I haven't really had a fully formed opinion about the "ground zero" mosque issue, until now that is. As I was following the issue, I was basically in agreement that a mosque should not be built on the site of the Twin Towers. Why? Simple really: that is, more or less, a cemetery. It seems insensitive to build such a center on the site of a cemetery. Like a typically lazy American though I more or less just believed the sound bytes that I heard in the media.
Then I found something out (I can thank Gort for this): the mosque isn't on the Word Trade Center site. Where is it? According Matt Sledge at the HuffPost, it's a bit over two blocks away, at the still standing site of a Burlington Coat Factory store.
Now the calculus here seems pretty straight forward:
Ground Zero mosque? No.
Burlington Coat Factory Mosque? Yes, why not?
If not at a Burlington Coat Factory then where could this go? Would moving it three more blocks away change the opinion of, say, a Bill O'Reilly? He says yes, but I strongly suspect that if the mosque were actually going to be built five blocks away he would be saying "maybe if it were ten blocks away...". And so on and so forth. In the end I don't think this has an awful lot to do with cemeteries or ground zero.

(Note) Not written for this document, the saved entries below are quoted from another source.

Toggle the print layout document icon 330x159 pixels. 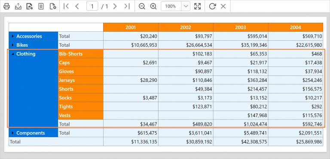tap(41, 6)
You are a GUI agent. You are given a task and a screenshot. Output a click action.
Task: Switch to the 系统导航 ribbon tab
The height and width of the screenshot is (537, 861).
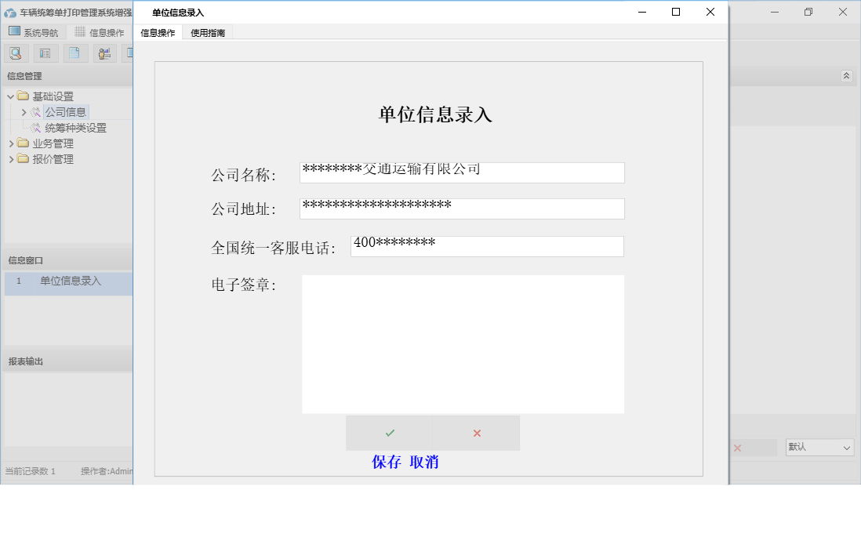click(x=35, y=31)
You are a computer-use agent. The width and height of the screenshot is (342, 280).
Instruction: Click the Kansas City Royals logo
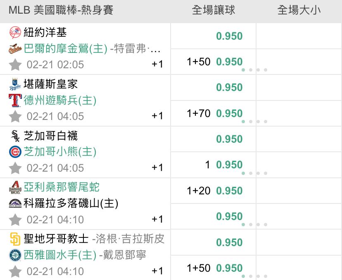(x=15, y=84)
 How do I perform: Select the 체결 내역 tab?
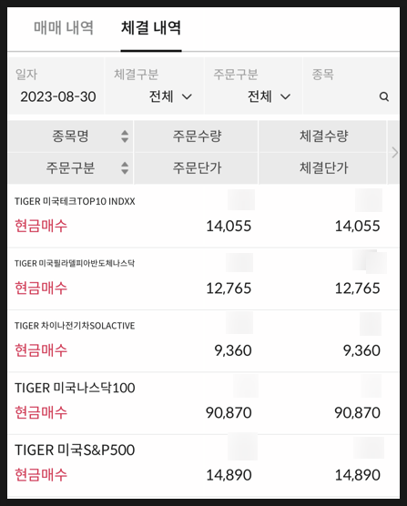151,27
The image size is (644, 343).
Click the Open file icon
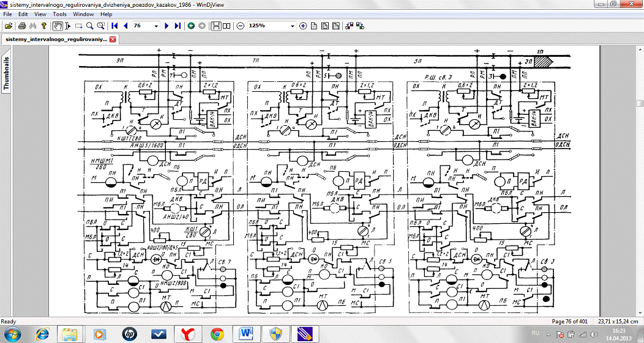8,26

I'm not a Muslim, I wanted Saudi Arabia nuked after 911 and I get nervous whenever I fly and there is someone who is Arab-looking on the plane with me. I own up to my own prejudices. That noted, it seems un-American to oppose the construction of a place of worship simply because you don't like the religion in question. That's what this comes down to, as AGAIN the mosque isn't on Ground Zero. The fact that many Islamic countries are extremely intolerant when it comes other faiths isn't the question at hand here, as this is America and we cherish the right to practice whatever faith one likes (including the right to practice no faith).